Marco Zagrean, Abiturient am Luitpold-Gymnasium in Wasserburg am Inn
"Gerade in Mathe […] hatte ich auch mal null Punkte in der Klausur, da macht man sich natürlich schon Gedanken."
Stefan Düll ist da anderer Meinung. Dadurch, dass das Auffangnetz noch einmal ein G8-Abitur anbiete, könnten die Schülerinnen und Schüler im zweiten Anlauf ihr Abitur machen. Etwaige Schulwechsel sieht er als eine Chance für einen Neuanfang. Alte Rollen, die Schülerinnen und Schüler daran hinderten, die Leistung zu zeigen, die in ihnen stecke, könnten überwunden werden.

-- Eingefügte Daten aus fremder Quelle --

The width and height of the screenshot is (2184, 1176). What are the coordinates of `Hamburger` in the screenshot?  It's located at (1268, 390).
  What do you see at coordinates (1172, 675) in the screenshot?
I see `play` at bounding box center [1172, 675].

G8 an Schulen in ostdeutschen Ländern weniger umstritten

Für den letzten G8-Jahrgang zeigten sich nicht nur in der zwölften Klasse Probleme. Anders als andere Jahrgänge konnten sie nicht eine Klassenstufe wiederholen, ohne dabei ins neue G9 zu wechseln. Felicia Nagler, Schülerin am Gymnasium Maria Stern in Augsburg, erklärt, der Druck sei bereits in der fünften Klasse spürbar gewesen. "Weil man wusste, wenn man durchfällt, macht man zwei Jahre länger", erklärt sie.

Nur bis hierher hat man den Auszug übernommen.